2. Intisari jurnal Judul jurnal: POTENSI Melanotus Sp. DALAM MENDEGRADASI LIGNIN Penelitian ini dilakukan sebagai studi awal untuk mengetahui potensi Melanotus sp. dalam mendegradasi lignin dan enzim yang berperan di dalamnya. Diharapkan dari penelitian ini dapat memberikan informasi mengenai

kemungkinan kemampuan sintesis enzim dari isolat jamur tersebut. Dalam penelitian ini digunakan sepuluh isolat jamur yang berasal dari batang kayu kelapa sawit , perkebunan kelapa sawit di Medan.

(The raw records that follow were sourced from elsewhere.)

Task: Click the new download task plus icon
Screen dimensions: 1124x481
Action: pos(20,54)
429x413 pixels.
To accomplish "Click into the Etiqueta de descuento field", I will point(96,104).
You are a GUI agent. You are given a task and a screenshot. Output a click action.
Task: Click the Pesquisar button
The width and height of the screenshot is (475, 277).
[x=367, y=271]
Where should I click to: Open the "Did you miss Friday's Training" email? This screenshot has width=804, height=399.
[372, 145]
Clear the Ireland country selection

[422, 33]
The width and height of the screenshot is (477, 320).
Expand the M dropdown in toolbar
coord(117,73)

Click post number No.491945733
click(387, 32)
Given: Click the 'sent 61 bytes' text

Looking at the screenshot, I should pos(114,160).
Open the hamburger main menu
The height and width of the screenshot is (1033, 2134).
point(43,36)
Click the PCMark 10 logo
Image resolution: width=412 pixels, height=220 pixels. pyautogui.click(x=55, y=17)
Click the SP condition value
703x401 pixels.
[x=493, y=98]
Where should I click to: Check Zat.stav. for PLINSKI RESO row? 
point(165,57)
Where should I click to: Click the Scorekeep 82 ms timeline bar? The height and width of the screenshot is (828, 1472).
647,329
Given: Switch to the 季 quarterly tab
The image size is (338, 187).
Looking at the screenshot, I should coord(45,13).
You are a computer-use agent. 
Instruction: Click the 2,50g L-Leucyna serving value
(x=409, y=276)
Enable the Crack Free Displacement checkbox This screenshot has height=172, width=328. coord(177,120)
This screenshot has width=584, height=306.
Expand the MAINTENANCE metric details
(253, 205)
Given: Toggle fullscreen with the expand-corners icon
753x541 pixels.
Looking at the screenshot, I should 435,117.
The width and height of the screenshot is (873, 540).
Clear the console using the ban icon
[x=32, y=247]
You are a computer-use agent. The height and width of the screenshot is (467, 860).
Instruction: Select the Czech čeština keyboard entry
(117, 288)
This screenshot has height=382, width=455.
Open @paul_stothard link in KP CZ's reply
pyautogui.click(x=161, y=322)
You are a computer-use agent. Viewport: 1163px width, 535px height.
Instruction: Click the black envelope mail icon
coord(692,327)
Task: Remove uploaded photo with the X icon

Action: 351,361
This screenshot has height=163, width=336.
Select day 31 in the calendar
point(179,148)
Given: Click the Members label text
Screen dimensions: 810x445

Media yang digunakan untuk kultivasi Melanotus sp adalah Malt Extract Agar (Oxoid), sedangkan untuk

pengujian aktivitas ligninase digunakan media ligninase dengan komposisi sebagai berikut: KH2PO4 (0,60 g) ; MgS04.7H20 (0,50 g) ; K2HPO4 (0,40 g) ; (NH4)2 tartrate (0,22 g); Sorbose (40,00 g) ; Poly R-478 dye (Sigma) (0,20 g); Agar (Oxoid No.3) (15,00 g); larutan stok mineral !0,00 ml dan ditambahkan aquadest sampai dengan 1000 ml. pH media diatur sampai dengan 4,5 dengan menambahkan HC1. Hasil pengujian pertumbuhan sepuluh isolat jamur pada media ligninase, terlihat bahwa dari semua isolat jamur yang diuji, salah satu jamur diantaranya, yaitu Melanotus sp. mampu membentuk zona bening ("clearing zone") pada media tumbuh. Munculnya zona bening ini menunjukkan bahwa jamur tersebut mampu mendegradasi lignin.